Extrait fourni:
---------------

L’Irak sous la menace des escadrons de la mort

Près de 1 500 Irakiens sont abattus de sang-froid chaque mois. La plupart ont été emmenés ou arrêtés par des hommes en uniforme de police.

Ce 9 juin, une maison à Baquba, au nord-est de Bagdad. Deux Irakiens mesurent l’étendue des dégâts après une attaque de mortier dans laquelle quatre personnes ont perdu la vie. Une fois encore, ce sont des victimes civiles qu’il faut déplorer. (Photo Belga/AFP, Ali Yussef)

Bagdad, début mai. Deux longues rangées de cercueils vides sont alignées devant l’entrée de l’hôpital. Des hommes et des femmes attendent. Tous sont là avec l’espoir de retrouver un père, un fils, un époux, un frère. Mais l’espoir de les revoir vivants s’est évanoui. S’ils sont là, c’est parce que la patrouille de police, qui ramasse quotidiennement son lot de cadavres dans les rues ou les nombreuses décharges publiques de Bagdad, a retrouvé ce matin 93 corps. Les chambres froides de l’hôpital ne peuvent en accueillir que quelques dizaines. Les morts non identifiés sont photographiés et numérotés.

Sur les 3 500 exécutions illégales qui ont fait l’objet d’un examen, il apparaît que 92 % des victimes ont été arrêtées par des services de l’ordre, parmi lesquels de nombreux commandos de police, formés en toute hâte et composés de membres de milices spéciales et de groupes de mercenaires.

Les victimes sont des professeurs, des intellectuels, des médecins, des journalistes, des responsables religieux, des dirigeants et des militants d’organisations sociales ­ y compris les mouvements de femmes. Certains corps présentent des traces de tortures, d’autres, les yeux arrachés ou la peau brûlée, sont méconnaissables. Beaucoup ont été abattus d’une balle dans la tête. La plupart ont les mains liées dans le dos.

Le Ministre de l’Intérieur, qui travaille en étroite collaboration avec les forces d’occupation américaines, a déclaré que ses forces de police sont infiltrées par des « radicaux indépendants » dont il a perdu le contrôle. Il a également fait référence aux nombreux groupes paramilitaires et aux mercenaires actifs en Irak. Les autorités américaines s’en lavent les mains et prétendent contrôler la situation. La presse occidentale fait peu de cas de ces escadrons de la mort. « Officiellement », l’Irak serait en proie à une violence ethno-religieuse.

« Option Salvador »

Depuis 2003, les forces d’occupation ont permis le recrutement de mercenaires et de milices pour exécuter des missions de contrôle. Le pays compte actuellement de 25 000 à 30 000 mercenaires étrangers actifs aux côtés des milliers d’hommes des groupes paramilitaires kurdes et religieux radicaux, comme les brigades chiites Badr.

---------------

Données extraites:
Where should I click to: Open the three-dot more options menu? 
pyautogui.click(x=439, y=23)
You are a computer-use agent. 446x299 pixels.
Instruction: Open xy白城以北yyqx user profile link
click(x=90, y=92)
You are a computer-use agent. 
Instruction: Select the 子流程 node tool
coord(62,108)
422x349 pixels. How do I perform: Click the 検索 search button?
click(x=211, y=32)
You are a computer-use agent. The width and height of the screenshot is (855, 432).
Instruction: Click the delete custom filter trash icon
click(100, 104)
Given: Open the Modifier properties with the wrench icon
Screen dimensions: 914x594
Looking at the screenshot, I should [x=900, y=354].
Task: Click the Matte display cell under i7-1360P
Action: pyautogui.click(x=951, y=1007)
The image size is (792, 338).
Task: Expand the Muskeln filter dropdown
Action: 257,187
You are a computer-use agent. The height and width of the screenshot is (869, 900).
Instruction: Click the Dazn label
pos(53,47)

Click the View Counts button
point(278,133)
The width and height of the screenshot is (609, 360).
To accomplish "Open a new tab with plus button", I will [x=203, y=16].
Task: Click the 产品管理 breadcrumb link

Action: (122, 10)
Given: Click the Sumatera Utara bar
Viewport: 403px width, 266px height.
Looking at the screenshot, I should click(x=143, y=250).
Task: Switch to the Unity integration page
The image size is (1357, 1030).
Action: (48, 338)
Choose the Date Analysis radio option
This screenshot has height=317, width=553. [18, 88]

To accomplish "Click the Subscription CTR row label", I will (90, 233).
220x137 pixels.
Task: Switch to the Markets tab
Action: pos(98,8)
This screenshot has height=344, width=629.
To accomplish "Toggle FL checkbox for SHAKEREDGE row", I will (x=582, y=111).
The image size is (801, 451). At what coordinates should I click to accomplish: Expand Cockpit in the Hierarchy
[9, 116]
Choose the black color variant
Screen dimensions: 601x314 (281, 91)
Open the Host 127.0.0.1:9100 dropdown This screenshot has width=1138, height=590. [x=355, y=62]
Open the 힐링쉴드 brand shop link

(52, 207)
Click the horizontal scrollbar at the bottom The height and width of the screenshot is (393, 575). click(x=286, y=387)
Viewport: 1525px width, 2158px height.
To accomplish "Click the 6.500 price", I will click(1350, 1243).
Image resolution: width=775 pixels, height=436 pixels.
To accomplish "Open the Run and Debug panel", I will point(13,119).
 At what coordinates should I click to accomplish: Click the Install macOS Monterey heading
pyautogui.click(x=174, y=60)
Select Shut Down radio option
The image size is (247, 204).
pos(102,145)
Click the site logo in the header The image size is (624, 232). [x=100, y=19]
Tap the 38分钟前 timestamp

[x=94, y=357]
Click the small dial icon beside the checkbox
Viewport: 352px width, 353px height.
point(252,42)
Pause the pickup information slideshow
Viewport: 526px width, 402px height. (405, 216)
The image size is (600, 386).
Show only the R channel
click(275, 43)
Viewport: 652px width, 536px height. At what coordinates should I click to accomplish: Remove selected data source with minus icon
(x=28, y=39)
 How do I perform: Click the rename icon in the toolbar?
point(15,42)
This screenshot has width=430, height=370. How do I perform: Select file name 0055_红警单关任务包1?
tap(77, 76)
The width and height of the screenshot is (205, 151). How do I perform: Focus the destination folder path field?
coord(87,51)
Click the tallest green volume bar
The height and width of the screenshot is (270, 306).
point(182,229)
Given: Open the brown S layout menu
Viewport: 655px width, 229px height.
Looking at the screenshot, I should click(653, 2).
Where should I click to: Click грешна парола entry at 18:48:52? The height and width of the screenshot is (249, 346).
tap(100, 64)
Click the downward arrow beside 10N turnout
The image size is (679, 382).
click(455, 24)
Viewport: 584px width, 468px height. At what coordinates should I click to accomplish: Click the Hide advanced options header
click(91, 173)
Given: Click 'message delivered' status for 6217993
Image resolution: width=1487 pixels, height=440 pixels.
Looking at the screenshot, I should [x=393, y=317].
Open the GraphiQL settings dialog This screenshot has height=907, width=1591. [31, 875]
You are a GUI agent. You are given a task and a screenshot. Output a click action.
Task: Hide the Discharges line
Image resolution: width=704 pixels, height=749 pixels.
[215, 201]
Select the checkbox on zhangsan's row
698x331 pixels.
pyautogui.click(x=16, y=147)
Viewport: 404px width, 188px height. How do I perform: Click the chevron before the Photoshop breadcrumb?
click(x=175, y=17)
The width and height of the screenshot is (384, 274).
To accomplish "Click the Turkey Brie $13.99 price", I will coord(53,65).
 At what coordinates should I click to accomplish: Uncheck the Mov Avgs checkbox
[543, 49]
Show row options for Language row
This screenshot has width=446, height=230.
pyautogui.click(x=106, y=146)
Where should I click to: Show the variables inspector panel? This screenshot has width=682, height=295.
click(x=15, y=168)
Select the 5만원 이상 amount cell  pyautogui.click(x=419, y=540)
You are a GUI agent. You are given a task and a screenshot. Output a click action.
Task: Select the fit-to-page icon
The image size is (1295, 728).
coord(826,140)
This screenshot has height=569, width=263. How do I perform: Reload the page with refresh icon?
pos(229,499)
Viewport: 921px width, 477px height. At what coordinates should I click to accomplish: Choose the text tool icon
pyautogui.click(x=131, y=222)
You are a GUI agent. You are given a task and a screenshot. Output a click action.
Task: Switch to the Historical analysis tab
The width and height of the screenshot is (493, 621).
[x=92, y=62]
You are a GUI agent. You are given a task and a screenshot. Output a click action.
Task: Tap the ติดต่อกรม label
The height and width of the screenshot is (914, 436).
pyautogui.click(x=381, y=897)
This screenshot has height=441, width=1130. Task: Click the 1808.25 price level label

---------------

Tâches à réaliser:
[1] Reprenez le passage de l’article sur les escadrons de la mort en Irak qui va de « Le Ministre de » jusqu’à « une violence ethno-religieuse. », en remplaçant « presse occidentale » par « presse internationale ».
[2] Dans l’article sur les escadrons de la mort en Irak, présentez sous forme de liste le paragraphe commençant par « Les victimes sont des professeurs », sans perdre ses faits principaux.
[3] Prolongez l’article sur les escadrons de la mort en Irak au-delà de sa dernière phrase.

Les réponses:
[1]
Le Ministre de l’Intérieur, qui travaille en étroite collaboration avec les forces d’occupation américaines, a déclaré que ses forces de police sont infiltrées par des « radicaux indépendants » dont il a perdu le contrôle. Il a également fait référence aux nombreux groupes paramilitaires et aux mercenaires actifs en Irak. Les autorités américaines s’en lavent les mains et prétendent contrôler la situation. La presse internationale fait peu de cas de ces escadrons de la mort. « Officiellement », l’Irak serait en proie à une violence ethno-religieuse.

[2]
- Victimes : professeurs, intellectuels, médecins, journalistes, responsables religieux, dirigeants et militants d’organisations sociales, y compris les mouvements de femmes.
- Certains corps portent des traces de tortures.
- D’autres sont méconnaissables, les yeux arrachés ou la peau brûlée.
- Beaucoup ont été abattus d’une balle dans la tête.
- La plupart ont les mains liées dans le dos.

[3]
Tous ces groupes ont une chose en commun. Ils travaillent en étroite collaboration avec les forces d’occupation. Les groupes les plus importants sont directement liés au Ministère de l’Intérieur. La plupart du temps, leurs membres n’appartiennent pas exclusivement à une seule et même communauté religieuse. Des spécialistes de la CIA, vétérans de la guerre du Vietnam (dans les années ’70) et d’Amérique Centrale (dans les années ’80), ont joué un rôle important dans la formation de ces groupes, notamment en ce qui concerne les méthodes terroristes.

Face à l’opposition irakienne qui les pousse à la défensive, les Etats-Unis ont opté pour une stratégie radicalement différente, « l’option Salvador ». En janvier 2005, l’hebdomadaire Newsweek rapportait que « le Pentagone envisage d’envoyer des Forces Spéciales en Irak avec pour mission d’enlever et tuer des gens ».

Comme cela s’est fait au Salvador dans les années 1980. A l’époque, une large révolte populaire a tenté de mettre un terme au régime dictatorial. Des escadrons de la mort locaux, dirigés par la CIA et l’armée américaine, ont alors mené une guerre de terreur contre la population. En dix ans, 80 000 personnes sont assassinées. Le Salvador a été le terrain d’application des expériences acquises lors de la guerre du Vietnam. Là, les escadrons de la mort, formés, armés et dirigés par la CIA, ont assassiné pas moins de 50 000 personnes. Nom de code : Phoenix.

Cette stratégie est à nouveau appliquée en Irak. « Nous devons trouver un moyen de lancer une offensive contre l’opposition. Jusqu’à présent, nous sommes restés sur la défensive et nous sommes en train de perdre », a déclaré un fonctionnaire de la Maison blanche à l’hebdomadaire Newsweek.

Les forces d’occupation en Irak semblent directement impliquées dans cette stratégie de terreur. Le 16 mars, Reuters a relaté l’arrestation d’un agent de la sécurité américain pour transport d’armes et d’explosifs. L’an dernier, deux Britanniques, habillés en Arabes, ont été arrêtés pour des faits similaires. Pour libérer ce duo de la prison de Bassora, les forces armées britanniques ont utilisé un bulldozer.

Massacre à Haditha

Le 19 novembre 2005, 20 civils irakiens sont massacrés par des marines US dans le petit village de Haditha. Les victimes sont principalement des femmes et des enfants. Une exception ?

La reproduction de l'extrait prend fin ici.